Run Spark Jobs with Oozie

Complete the following steps to configure Oozie to run Spark jobs:

Configure a Spark action:

  1. For running a Spark action through Oozie, you should be able to connect to Hive on a secure cluster. Make sure the hive-site.xml file that is used by Oozie has the following property set:
    <property>
      <name>hive.metastore.sasl.enabled</name>
      <value>true</value>
    </property>        
  2. To add Spark configuration files (spark-defaults.conf, hive-site.xml, etc) to a Spark action, copy the files to the {OOZIE_HOME}/share/lib/spark/ directory.
  3. If needed, update the Oozie shared libraries as described in Updating the Oozie Shared Libraries.
  4. Run pySpark using Spark Action:
    1. Run pySpark using Spark Action by specifying pyspark and py4j zip files to the sharelib:
      cp /{SPARK_HOME}/python/lib/ pyspark*.zip {OOZIE_HOME}/share/lib/spark/
      cp /{SPARK_HOME}/python/lib/py4j*src.zip {OOZIE_HOME}/share/lib/spark/
    2. Update the Oozie shared libraries as described in Updating the Oozie Shared Libraries.
  5. When you configure a Spark action in the workflow.xml, specify the master and mode elements of the Spark job:
    • For Spark standalone mode, specify the Spark Master URL in the master element. For example, if your SparkMaster URL is spark://ubuntu2:7077, you would replace the <master> [SPARK MASTER URL]</master> in the example below with <master> spark://ubuntu2:7077</master>.
    • For Spark on YARN mode, specify yarn-client or yarn-cluster in the master element.
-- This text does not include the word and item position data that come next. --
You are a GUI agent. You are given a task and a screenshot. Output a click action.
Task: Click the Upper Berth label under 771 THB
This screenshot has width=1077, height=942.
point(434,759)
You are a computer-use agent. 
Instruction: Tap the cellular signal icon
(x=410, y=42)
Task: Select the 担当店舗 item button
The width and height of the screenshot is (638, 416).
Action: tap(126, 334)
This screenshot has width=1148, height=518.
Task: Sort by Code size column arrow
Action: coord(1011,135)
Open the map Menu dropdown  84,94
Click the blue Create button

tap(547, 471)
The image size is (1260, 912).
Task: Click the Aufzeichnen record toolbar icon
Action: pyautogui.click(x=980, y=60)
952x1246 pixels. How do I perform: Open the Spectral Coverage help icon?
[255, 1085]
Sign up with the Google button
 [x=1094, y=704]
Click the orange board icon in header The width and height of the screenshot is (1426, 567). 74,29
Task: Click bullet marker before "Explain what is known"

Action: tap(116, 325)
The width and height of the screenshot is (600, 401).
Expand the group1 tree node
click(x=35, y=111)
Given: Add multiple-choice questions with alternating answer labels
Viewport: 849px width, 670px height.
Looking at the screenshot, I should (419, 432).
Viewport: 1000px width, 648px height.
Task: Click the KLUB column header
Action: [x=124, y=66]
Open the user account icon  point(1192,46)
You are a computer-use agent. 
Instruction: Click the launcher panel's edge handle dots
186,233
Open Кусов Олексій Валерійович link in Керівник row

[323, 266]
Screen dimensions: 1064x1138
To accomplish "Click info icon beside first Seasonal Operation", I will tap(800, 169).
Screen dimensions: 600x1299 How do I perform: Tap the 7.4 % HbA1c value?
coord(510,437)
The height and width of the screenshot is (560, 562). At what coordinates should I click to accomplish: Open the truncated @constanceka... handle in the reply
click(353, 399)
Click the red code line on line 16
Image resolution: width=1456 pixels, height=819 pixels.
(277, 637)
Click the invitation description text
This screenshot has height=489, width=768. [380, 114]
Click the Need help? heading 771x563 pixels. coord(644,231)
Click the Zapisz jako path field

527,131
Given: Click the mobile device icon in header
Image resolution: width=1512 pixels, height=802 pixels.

For example, for yarn-cluster mode, you would replace <master> [SPARK MASTER URL]</master> with <master>yarn</master> and <mode>[SPARK MODE]</mode> with <mode>cluster</mode>.

      Here is an example of a Spark action within a workflow.xml file:

      <workflow-app xmlns='uri:oozie:workflow:0.5' name='SparkFileCopy'>
        <start to='spark-node' />
        <action name='spark-node'>
           <spark xmlns="uri:oozie:spark-action:0.1">
              <job-tracker>${jobTracker}</job-tracker>
              <name-node>${nameNode}</name-node>
              <master>[SPARK MASTER URL]</master>
              <mode>[SPARK MODE]</mode>
              <name>Spark-FileCopy</name>
              <class>org.apache.oozie.example.SparkFileCopy</class>
              <jar>${nameNode}/user/${wf:user()}/${examplesRoot}/apps/spark/lib/oozie-examples.jar</jar>
              <arg>${nameNode}/user/${wf:user()}/${examplesRoot}/input-data/text/data.txt</arg>
              <arg>${nameNode}/user/${wf:user()}/${examplesRoot}/output</arg>
            </spark>
            <ok to="end" />
            <error to="fail" />
         </action>
         <kill name="fail">
            <message>Workflow failed, error
                     message[${wf:errorMessage(wf:lastErrorNode())}]
            </message>
         </kill>
        <end name='end' />
      </workflow-app>